Activists have started addressing the clothing industry, too, where expensive designer brands are most likely to be manufactured by mostly women earning low wages for long hours in cramped conditions in developing countries or in China. In Bangladesh, for example, 3.5 million workers in 4825 garment factories earn 80 per cent of the country’s export revenue. More than 400 workers have died and thousands more have been injured in 50 major factory fires in recent years. The women, unrepresented by unions or protected by industrial legislation, had been locked in, unable to flee.
Some of these, such as the Australian examples, may be dismissed as “mere” theft, rather than slavery, though some of the conditions found in rural produce farming have approached it.
Football fans may be distressed to hear that outright slavery has been found in many contractual arrangements for stadium-building in Qatar, hence the law — another exercise in image-building, one would imagine, since it came years after the first reports on workers’ conditions began to trickle out.
Nolan and Boersma address two key questions. Why does slavery continue in the modern world centuries after it was outlawed, first locally, then in international law? And how does it feed into the chain of production of legitimate companies, even those with famous brands in high demand?
The exploitation of labour in the contemporary world, they write, has developed over time by adapting to shifts in economic and social conditions.
Some countries have been moved to legislate against such practices, though we hear little about the fate of their initiatives.
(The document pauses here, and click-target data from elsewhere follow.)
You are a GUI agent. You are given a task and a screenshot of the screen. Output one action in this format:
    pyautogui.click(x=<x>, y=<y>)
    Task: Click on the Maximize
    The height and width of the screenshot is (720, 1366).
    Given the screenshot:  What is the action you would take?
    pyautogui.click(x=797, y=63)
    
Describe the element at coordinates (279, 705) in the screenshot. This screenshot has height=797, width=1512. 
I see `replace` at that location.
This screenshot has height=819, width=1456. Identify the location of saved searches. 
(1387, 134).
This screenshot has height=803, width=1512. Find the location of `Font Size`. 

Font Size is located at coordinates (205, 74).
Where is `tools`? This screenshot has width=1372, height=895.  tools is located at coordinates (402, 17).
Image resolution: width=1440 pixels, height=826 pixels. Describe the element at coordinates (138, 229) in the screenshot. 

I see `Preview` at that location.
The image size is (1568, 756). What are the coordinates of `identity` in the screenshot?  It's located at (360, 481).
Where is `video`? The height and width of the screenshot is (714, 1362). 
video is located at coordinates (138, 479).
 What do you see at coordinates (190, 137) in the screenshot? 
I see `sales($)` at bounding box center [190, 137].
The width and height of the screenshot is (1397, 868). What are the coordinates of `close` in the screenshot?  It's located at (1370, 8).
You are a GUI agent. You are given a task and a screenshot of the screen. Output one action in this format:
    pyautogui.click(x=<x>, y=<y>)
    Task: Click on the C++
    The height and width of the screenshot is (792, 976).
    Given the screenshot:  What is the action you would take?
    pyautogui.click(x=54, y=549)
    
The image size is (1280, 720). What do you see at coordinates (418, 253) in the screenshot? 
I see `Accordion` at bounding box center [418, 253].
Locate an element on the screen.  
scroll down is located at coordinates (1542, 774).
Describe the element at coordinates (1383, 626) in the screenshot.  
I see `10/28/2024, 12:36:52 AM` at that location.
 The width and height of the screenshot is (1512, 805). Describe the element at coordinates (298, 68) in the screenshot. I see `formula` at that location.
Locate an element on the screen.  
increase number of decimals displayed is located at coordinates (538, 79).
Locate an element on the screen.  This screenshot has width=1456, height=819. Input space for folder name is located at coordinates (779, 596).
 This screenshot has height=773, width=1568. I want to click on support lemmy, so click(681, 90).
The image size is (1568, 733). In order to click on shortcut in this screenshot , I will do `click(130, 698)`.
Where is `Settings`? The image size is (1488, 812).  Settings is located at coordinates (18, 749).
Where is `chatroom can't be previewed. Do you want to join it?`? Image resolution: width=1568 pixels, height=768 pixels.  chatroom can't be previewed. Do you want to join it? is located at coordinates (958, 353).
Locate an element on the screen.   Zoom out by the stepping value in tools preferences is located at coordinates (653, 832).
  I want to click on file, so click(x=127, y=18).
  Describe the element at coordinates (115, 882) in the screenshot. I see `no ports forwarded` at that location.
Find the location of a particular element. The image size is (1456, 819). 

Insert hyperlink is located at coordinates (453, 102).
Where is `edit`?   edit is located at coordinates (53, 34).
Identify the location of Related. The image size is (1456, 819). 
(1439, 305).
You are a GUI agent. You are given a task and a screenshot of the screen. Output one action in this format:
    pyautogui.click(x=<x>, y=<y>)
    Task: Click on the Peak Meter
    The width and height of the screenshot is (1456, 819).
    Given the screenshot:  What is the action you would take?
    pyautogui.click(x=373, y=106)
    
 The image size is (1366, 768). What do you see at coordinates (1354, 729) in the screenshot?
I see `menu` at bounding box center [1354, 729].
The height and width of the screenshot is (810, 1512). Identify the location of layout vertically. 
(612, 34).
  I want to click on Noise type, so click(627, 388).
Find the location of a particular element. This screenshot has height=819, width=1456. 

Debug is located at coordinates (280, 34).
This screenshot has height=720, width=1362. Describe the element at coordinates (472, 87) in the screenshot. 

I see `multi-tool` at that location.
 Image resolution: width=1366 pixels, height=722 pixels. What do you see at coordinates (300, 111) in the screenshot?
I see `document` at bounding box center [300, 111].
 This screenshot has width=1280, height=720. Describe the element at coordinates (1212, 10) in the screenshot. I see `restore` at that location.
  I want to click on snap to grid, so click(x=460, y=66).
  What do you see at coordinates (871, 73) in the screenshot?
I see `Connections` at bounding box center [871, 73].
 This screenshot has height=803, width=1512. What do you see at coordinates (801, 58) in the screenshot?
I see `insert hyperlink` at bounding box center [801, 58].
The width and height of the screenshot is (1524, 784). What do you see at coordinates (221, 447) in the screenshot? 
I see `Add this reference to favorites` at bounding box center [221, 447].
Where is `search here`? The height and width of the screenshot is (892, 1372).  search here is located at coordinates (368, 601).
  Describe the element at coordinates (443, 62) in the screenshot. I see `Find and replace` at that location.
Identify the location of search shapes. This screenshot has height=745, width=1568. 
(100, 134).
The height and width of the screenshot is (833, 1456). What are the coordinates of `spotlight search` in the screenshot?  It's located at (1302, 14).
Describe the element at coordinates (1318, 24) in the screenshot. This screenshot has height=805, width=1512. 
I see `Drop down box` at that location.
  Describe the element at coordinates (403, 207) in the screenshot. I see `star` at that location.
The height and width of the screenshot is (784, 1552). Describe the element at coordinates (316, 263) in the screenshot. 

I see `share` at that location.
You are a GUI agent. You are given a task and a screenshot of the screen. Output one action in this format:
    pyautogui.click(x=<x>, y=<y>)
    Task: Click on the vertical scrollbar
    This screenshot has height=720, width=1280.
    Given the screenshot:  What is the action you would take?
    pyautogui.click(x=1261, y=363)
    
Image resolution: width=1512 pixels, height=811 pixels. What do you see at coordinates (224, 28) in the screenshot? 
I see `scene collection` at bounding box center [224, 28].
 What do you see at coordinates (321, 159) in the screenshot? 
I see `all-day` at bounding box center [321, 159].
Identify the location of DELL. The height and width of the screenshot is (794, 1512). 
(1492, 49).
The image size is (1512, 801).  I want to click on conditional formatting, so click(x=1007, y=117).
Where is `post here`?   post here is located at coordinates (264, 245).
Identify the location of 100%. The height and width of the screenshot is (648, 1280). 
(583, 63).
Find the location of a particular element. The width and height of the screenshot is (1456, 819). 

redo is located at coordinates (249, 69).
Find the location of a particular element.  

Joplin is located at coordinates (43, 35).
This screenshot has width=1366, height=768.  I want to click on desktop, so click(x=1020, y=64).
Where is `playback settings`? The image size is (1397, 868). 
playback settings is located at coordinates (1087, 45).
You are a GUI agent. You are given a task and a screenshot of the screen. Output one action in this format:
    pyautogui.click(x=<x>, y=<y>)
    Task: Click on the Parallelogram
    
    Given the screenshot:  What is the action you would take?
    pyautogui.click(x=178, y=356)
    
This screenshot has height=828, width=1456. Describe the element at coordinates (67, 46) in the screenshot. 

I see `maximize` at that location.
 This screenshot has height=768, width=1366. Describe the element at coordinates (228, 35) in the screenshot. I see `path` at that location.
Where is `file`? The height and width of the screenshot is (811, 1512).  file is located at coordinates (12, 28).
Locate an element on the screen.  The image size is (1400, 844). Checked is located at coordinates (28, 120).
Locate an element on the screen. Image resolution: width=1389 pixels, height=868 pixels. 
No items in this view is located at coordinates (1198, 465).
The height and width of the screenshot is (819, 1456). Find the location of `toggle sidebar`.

It is estimated that 136,000 slaves live in the UK and 15,000 in Australia. The UK passed a Modern Slavery Act in 2015; Australia passed one of the same name last year.
“Even after the introduction of modern slavery laws in some countries,” the authors write, “the fight against modern slavery remains largely dependent on corporate voluntarism and self-regulation.” Virtue-signalling is an awful sledge against genuine decency, but several well-known commercial entities have made little concrete progress after burnishing their image by promising to address the issue.
International rights agencies are setting goals to end the practice, but it is difficult to see how they will succeed in a world of nation-states, each with its own legal system and different legal takes on the subject.
Italian economist Loretta Napoleoni has written several books on what she calls the “rogue economy”, the international black market that has funded Islamist terrorism and war, among other things.
She tracked the Slavic sex slaves who flooded the West during the 1990s when the fall of communism in Eastern Europe threw unequipped populations into the world of free trade.
During a 2010 interview, she estimated some 27 million people were enslaved worldwide. If her figures and these authors’ are more or less correct, they represent a dramatic increase in slavery in the past decade.
Surprising details stick in the mind. During our 2010 conversation, Napoleoni made a financial comparison. A slave today, apparently, costs just one-tenth what a slave cost during the Roman Empire, in adjusted terms.
Knowing that slaves now are so much cheaper than they used to be when slavery was legal somehow only adds insult to injury.
Miriam Cosic is a journalist and author.